In the practical sense, however, one might wonder how a massage therapist or bodyworker can switch gears in a session, moving from one modality to another. One integral component of a bodywork session that can allow this to happen quite successfully is actually a detail that might, at first, seem rather mundane: massage cream.

The type of massage lubricant a touch practitioner uses often is based on the type of bodywork he or she plans to perform. For instance, if the session is to be based on a modality that uses long, gliding and somewhat lighter strokes, a massage oil might be the choice lubricant.

When a professional touch therapist wants the option to possibly switch gears to a different type of touch at any point during the session, then there is a good chance the practitioner will want to pick a massage cream as his or her primary lubricant.

The reason massage creams are so versatile is because they provide a combination of both friction and glide. In other words, a cream can be applied in a way that allows for long strokes, but also in a way that enhances more of the deep-tissue types of bodywork.

The combination of friction and glide that can be found in most massage creams is likely at the core of what makes this bodywork lubricant among the most popular.

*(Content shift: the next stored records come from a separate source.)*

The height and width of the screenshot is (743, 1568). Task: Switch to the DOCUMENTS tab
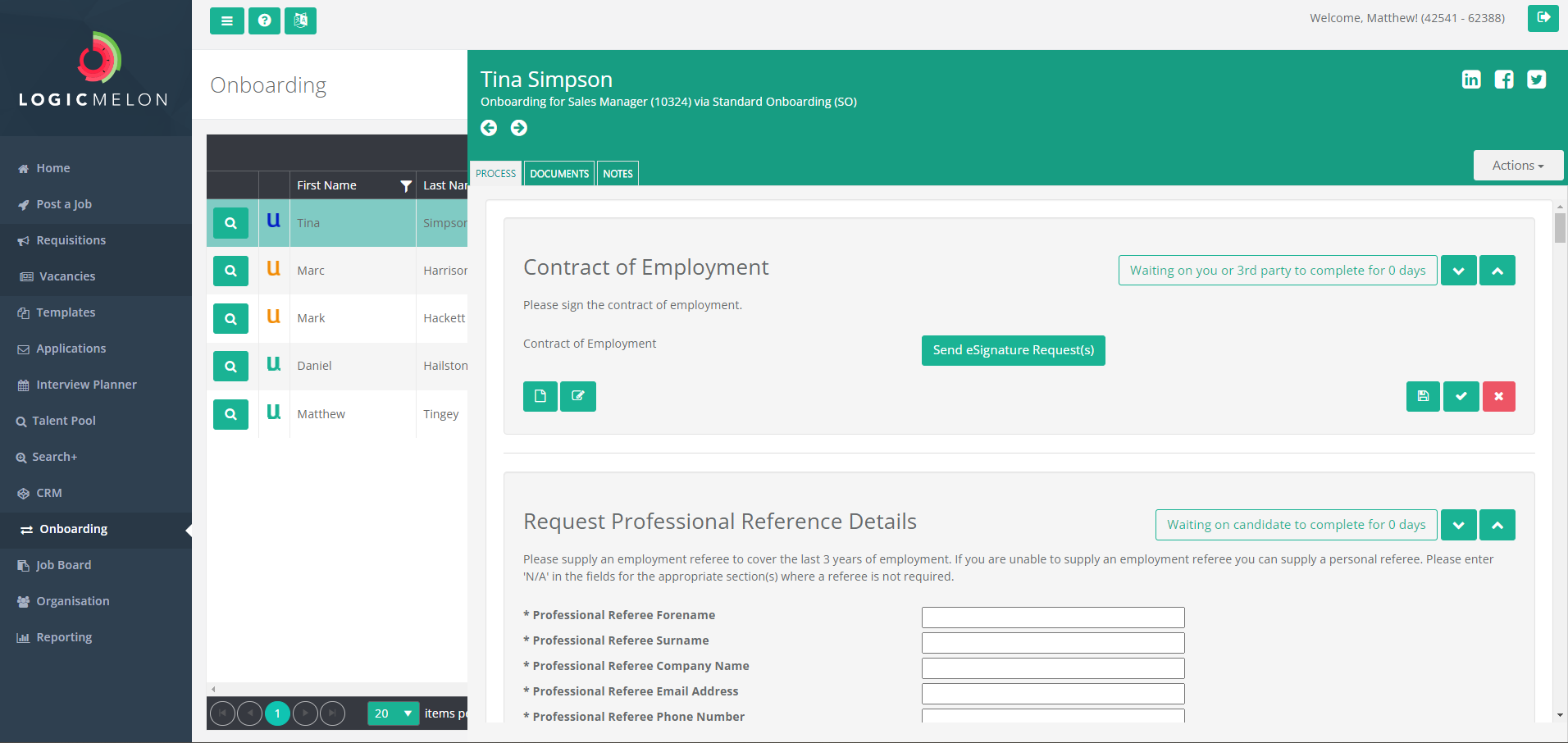pos(558,173)
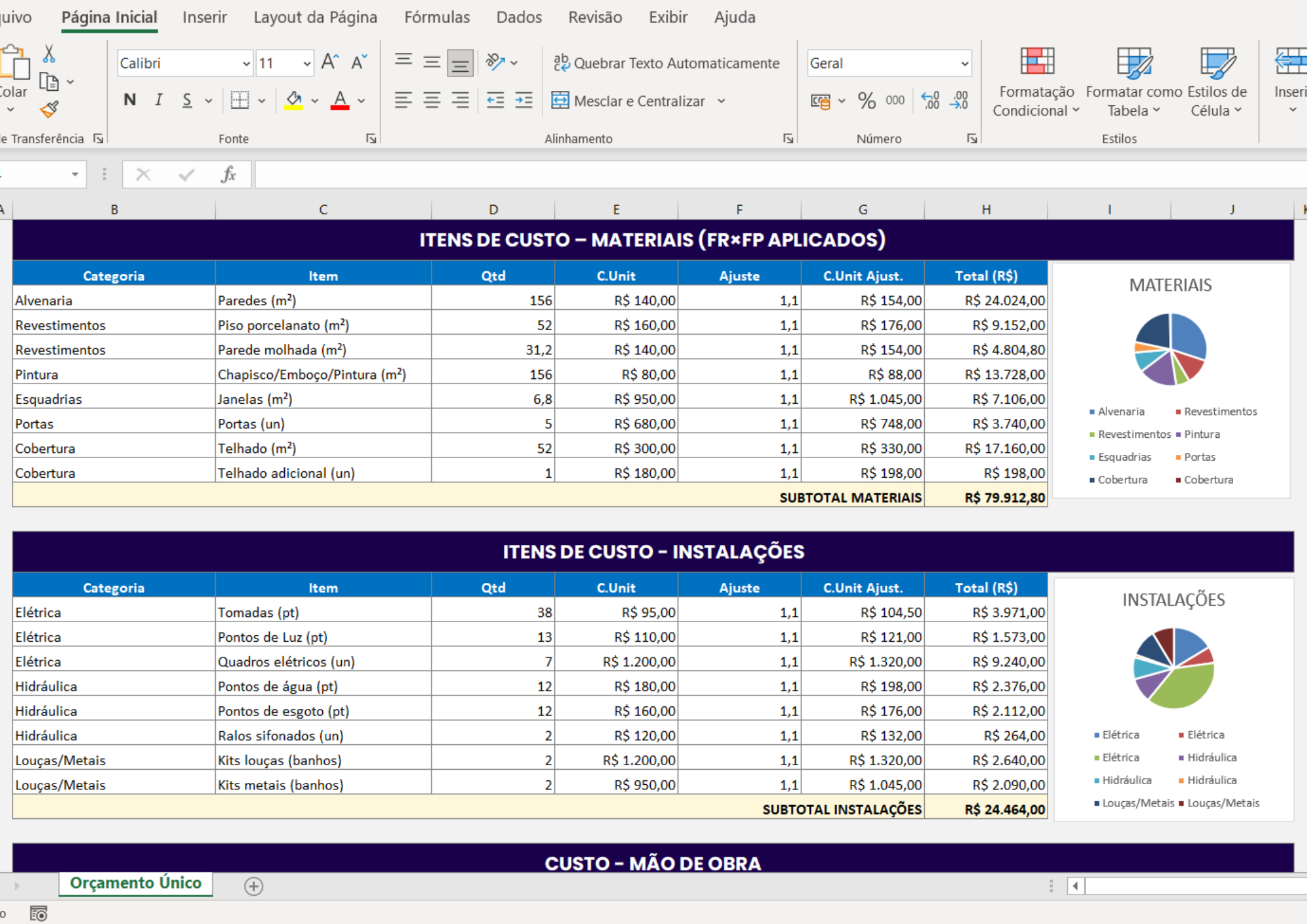Apply the yellow fill color swatch

[293, 101]
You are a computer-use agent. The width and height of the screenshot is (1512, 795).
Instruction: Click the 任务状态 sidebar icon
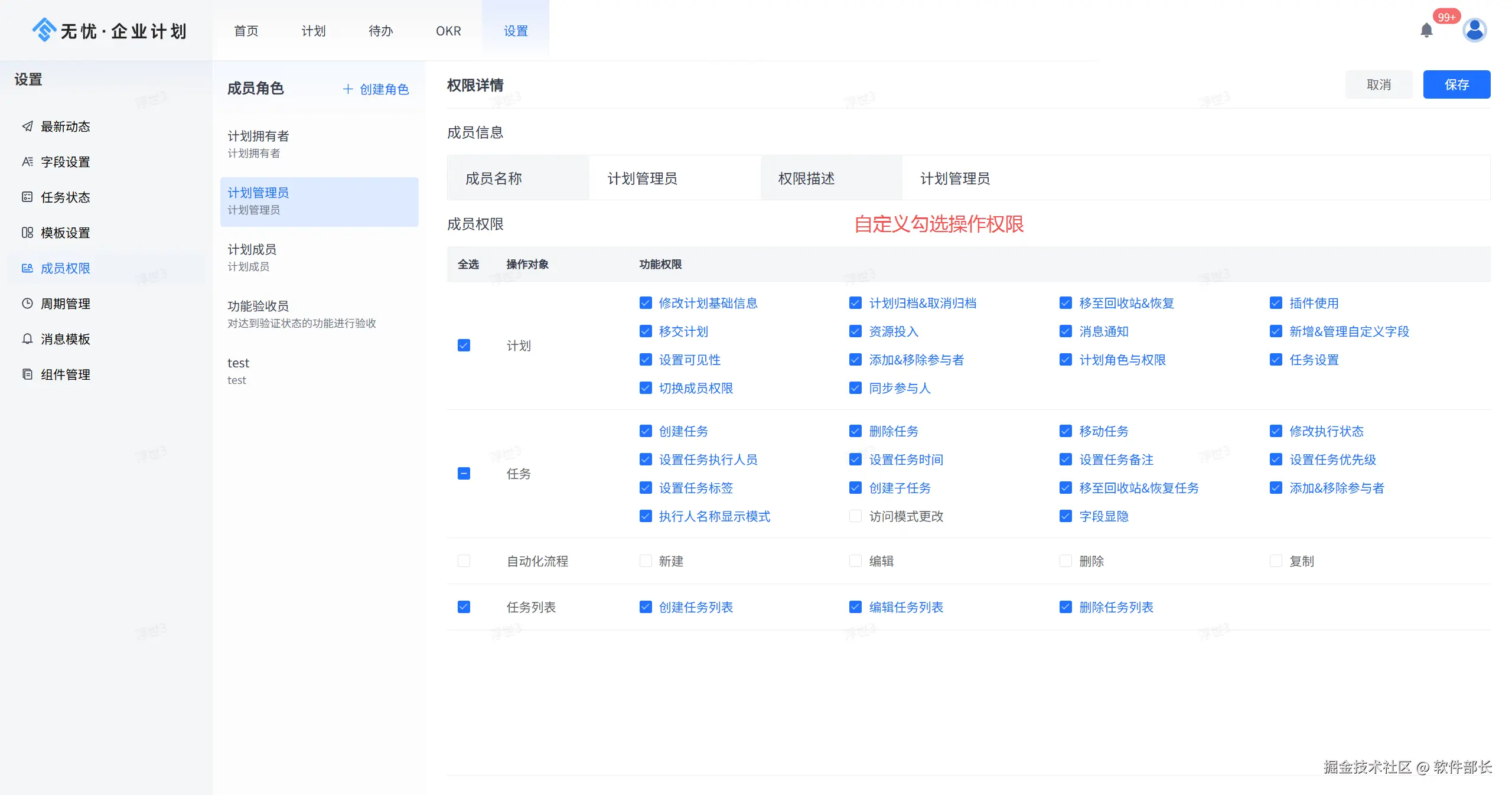27,197
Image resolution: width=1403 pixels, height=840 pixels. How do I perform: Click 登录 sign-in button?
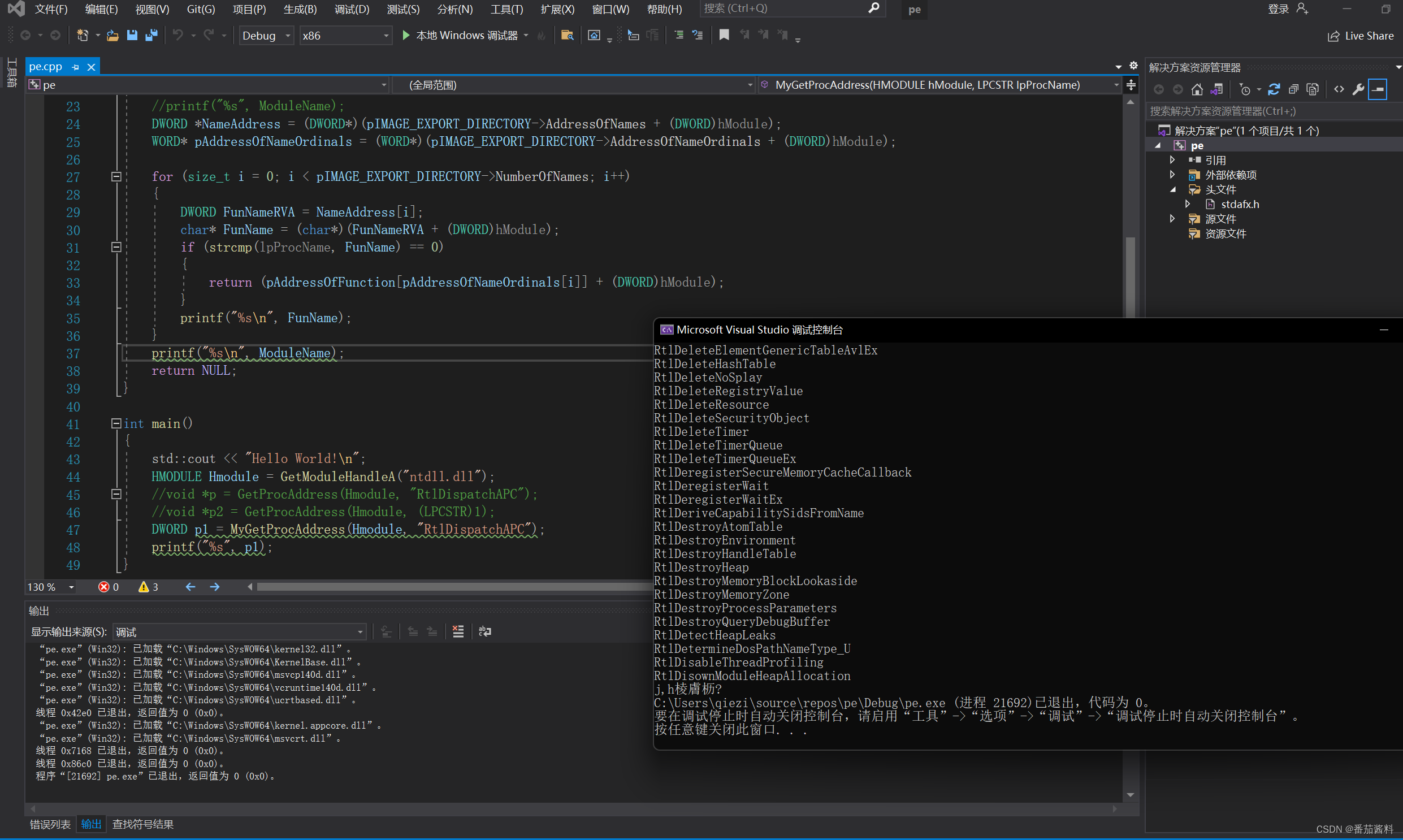pos(1278,9)
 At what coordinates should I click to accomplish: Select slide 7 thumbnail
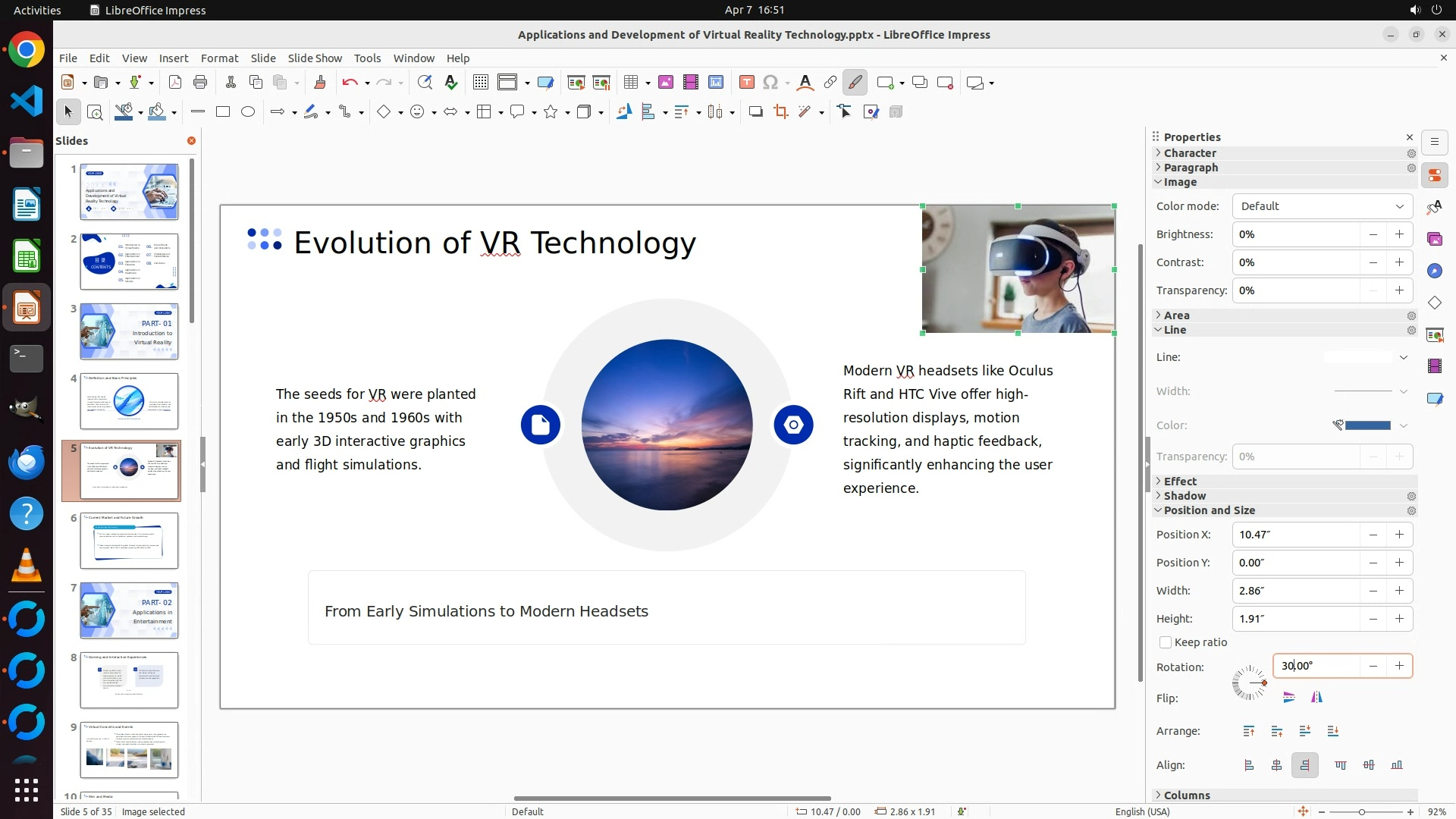coord(129,610)
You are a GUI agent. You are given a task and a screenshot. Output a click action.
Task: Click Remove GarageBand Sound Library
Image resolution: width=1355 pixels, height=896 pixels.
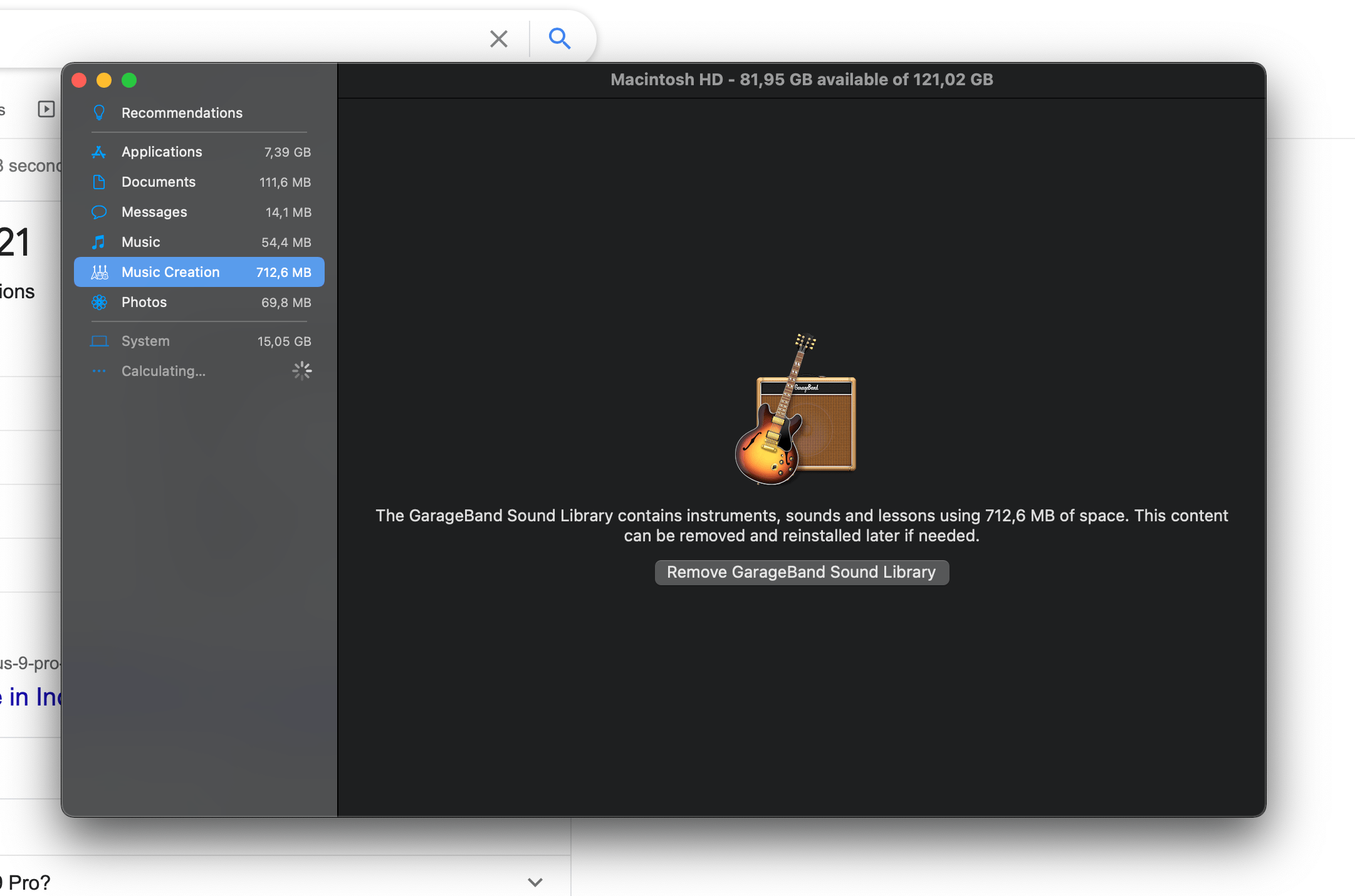801,572
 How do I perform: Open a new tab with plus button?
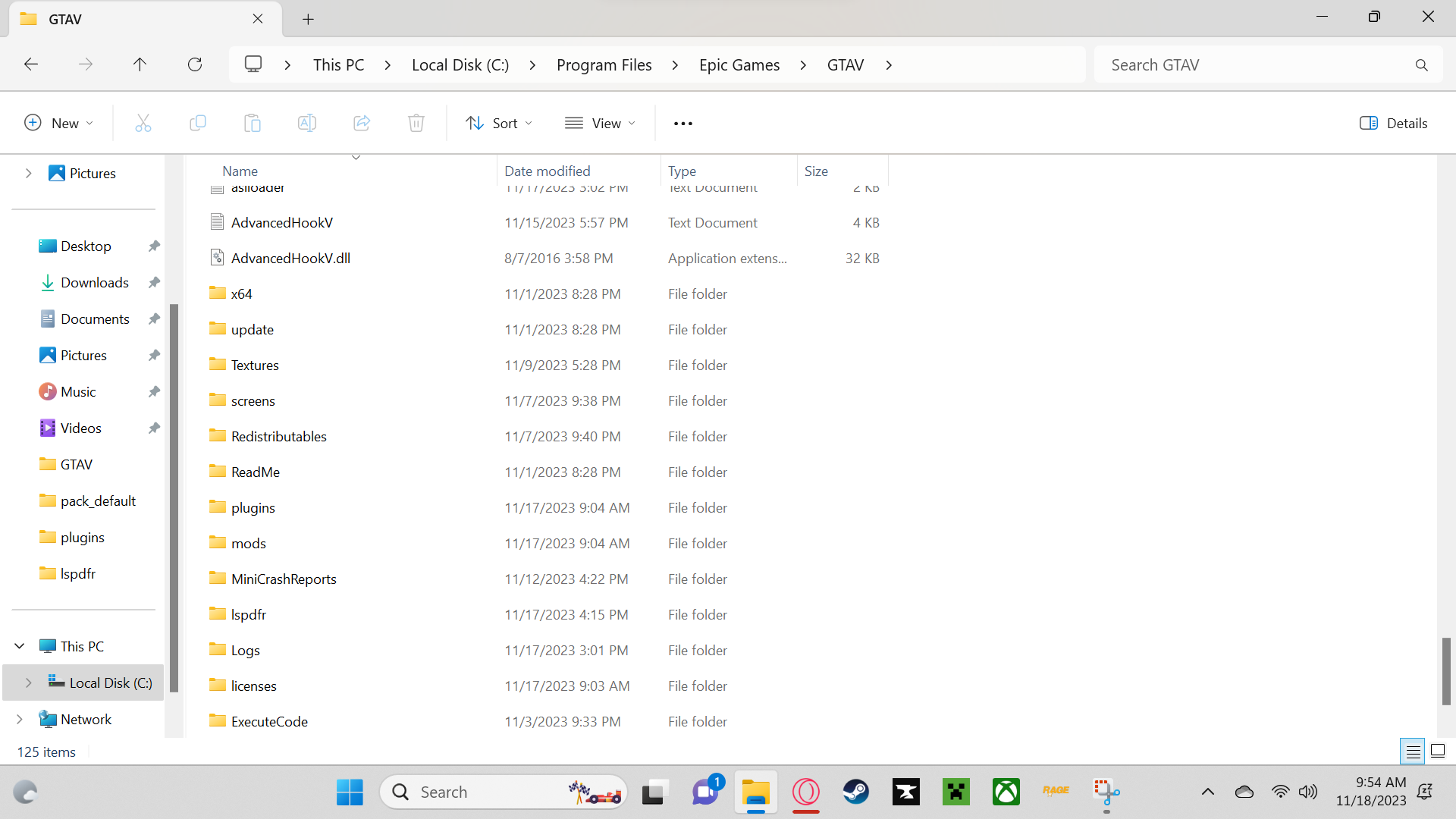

The various ways of actually applying massage cream, based on this trait of combined friction and glide, can add even more to its appeal for multi-modality sessions.

For example, if a massage therapist wants to lean more toward the glide aspect of a massage cream, for those long and smooth strokes, then he or she could simply apply more of the massage cream to that part of the client’s body. At the other end of the spectrum, if a bodyworker wants to tap into the friction component of massage cream, for deeper, more target-specific touch, then he or she could choose to use less massage cream in the necessary areas.

As you can see, massage cream is a versatile item, and one that likely has a place in one’s healing tool box, along with the various types of touch.